‘AI Contract Review is For Life’ – BCLP’s Victoria Duxbury

AI Contract Review is for Life Not Just for (the Pre-) Christmas (Rush)

This is a Guest Post by Victoria Duxbury, Associate Director, Knowledge Development Lawyer (Real Estate), Bryan Cave Leighton Paisner.

One of the challenges of using legal tech and artificial intelligence (AI) within law firms is getting the buy-in.

Victoria Duxbury, Bryan Cave Leighton Paisner

Although there will always be early adopters, the adoption curve inevitably slows as the launch fanfare dies down and there are those within the business who cannot see the benefit or do not take the time to see the benefit going forward.

There are categories of AI where some might argue that this is an acceptable approach. One of these might be document reading/contract review.

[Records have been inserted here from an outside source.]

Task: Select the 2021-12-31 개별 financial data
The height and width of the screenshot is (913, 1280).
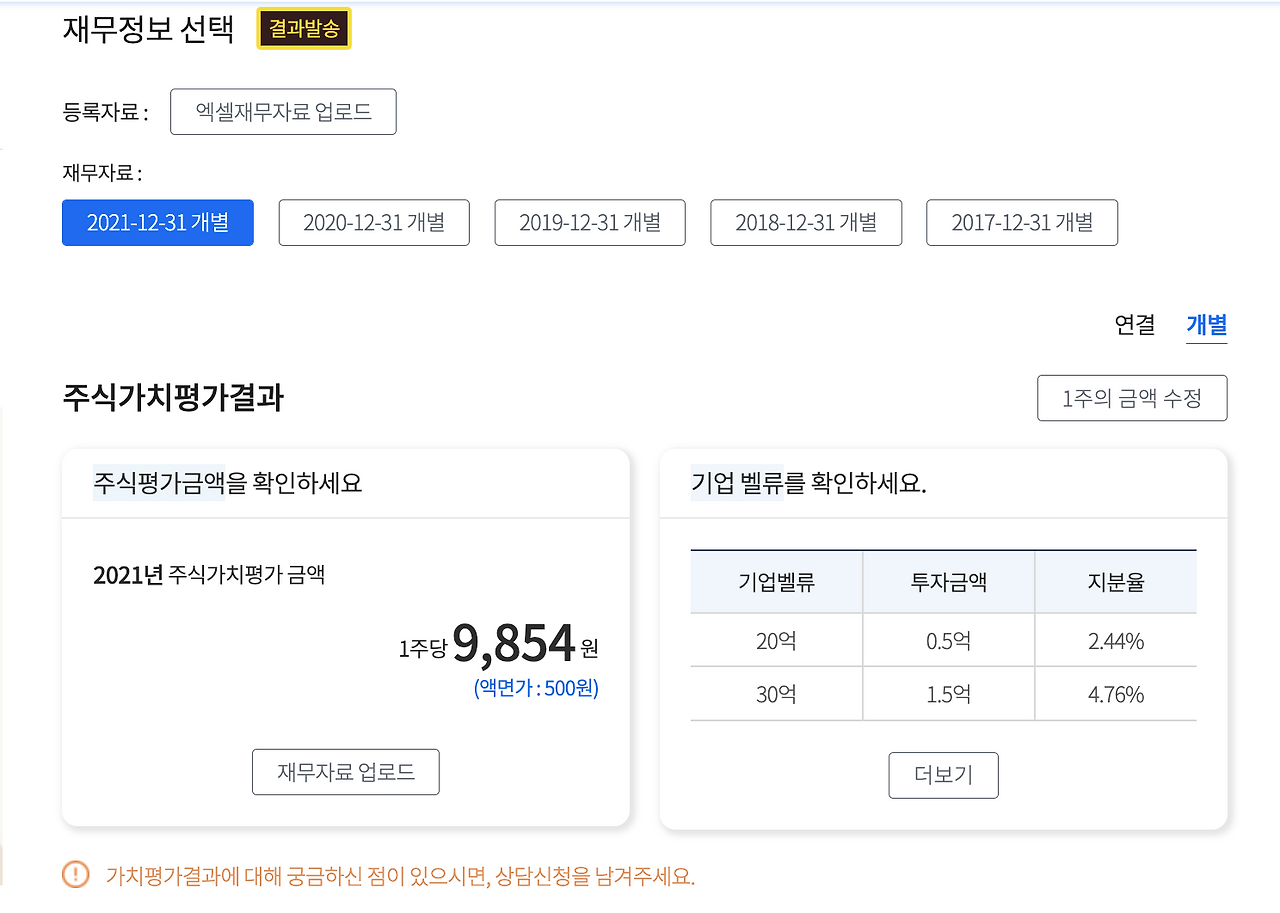Action: click(x=157, y=222)
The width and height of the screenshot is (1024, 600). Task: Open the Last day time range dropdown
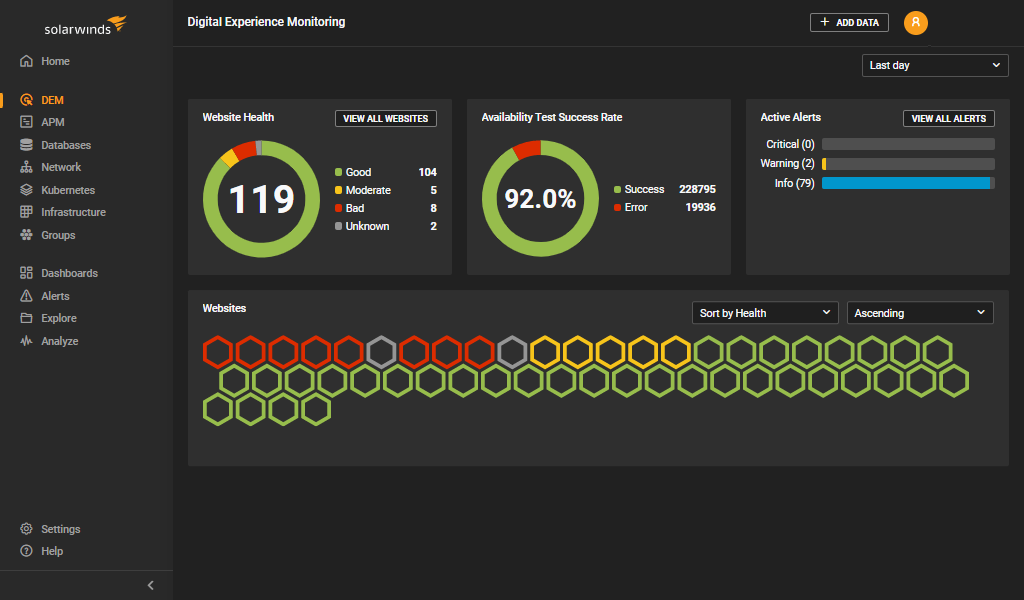(x=934, y=65)
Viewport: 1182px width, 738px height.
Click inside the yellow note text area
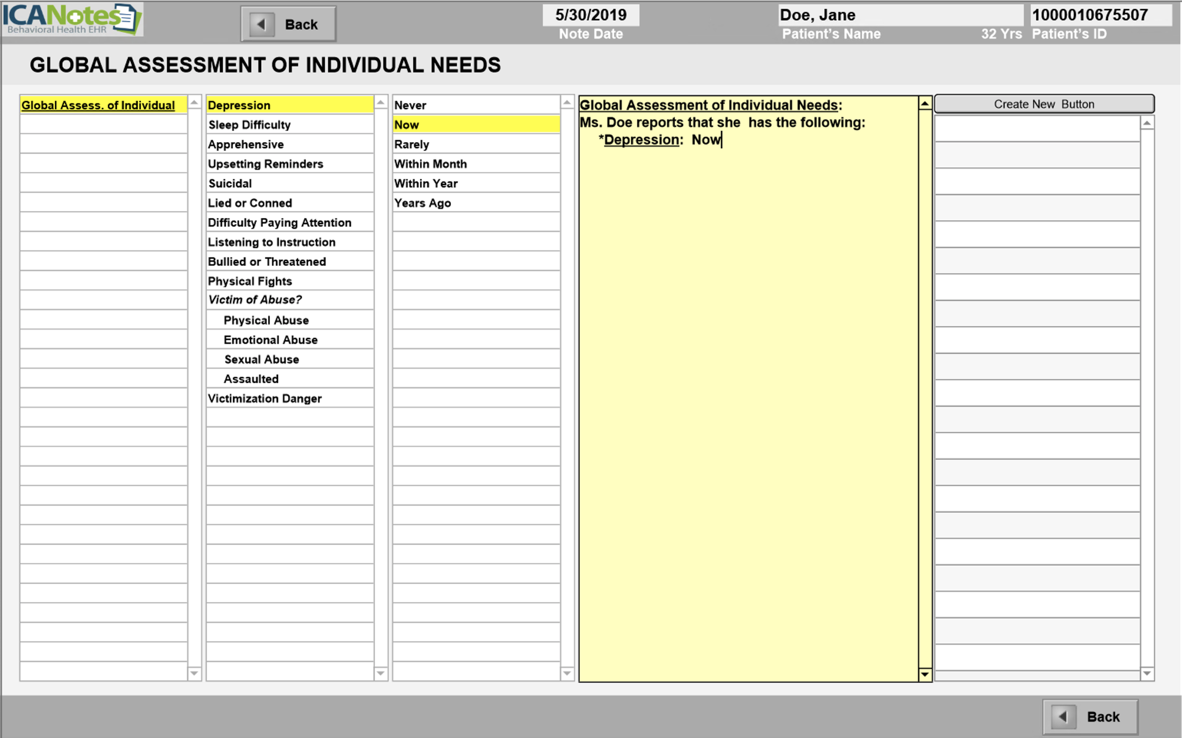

Depending on the size and setup of the law firm this function is increasingly carried out by a subset of ‘due diligence’ lawyers. It is their job to plough through the hundreds of documents which are required in order for a client to decide whether to bid for an acquisition and then commit to that purchase.

It is undeniable that the likes of iManage/RAVN and Kira Systems can assist with that process – how much will depend on the nature of the asset and the client’s approach to review (along with the sophistication of the law firm’s implementation).

However, at the point at which those reports are delivered to the client in order for them to green light the purchase should they then be mothballed? Absolutely not.

Those close to a deal will spend hours, days, weeks, pulling together a report which provides a full summary of all relevant points at a time when those lawyers are fully entrenched in the asset(s) for the purpose of acquisition. If that knowledge can then turn into a living asset then its value is truly magnified.

So how can this be achieved?

There is a growing appetite for extensibility and open APIs within vendor and law firm offerings, as well illustrated by the publicity surrounding the Kira/HighQ integration.

Once you have used a review platform to create your due diligence reviews they should move from that platform to a space where they may be accessed for the lifecycle of that asset.

If a platform is fully utilised you can then ensure that the reports that are completed on acquisition don’t merely speak to that time and the ongoing asset management is tracked in a consistent and live fashion.

What do I mean by this?

A lot of the work that goes into using a document reading or contract review platform is around the templating of the reports: refining the information that you want to deliver to the client. Critical too is the way in which the system is trained in order to extract that information and, in some cases, learn the implications of that extraction.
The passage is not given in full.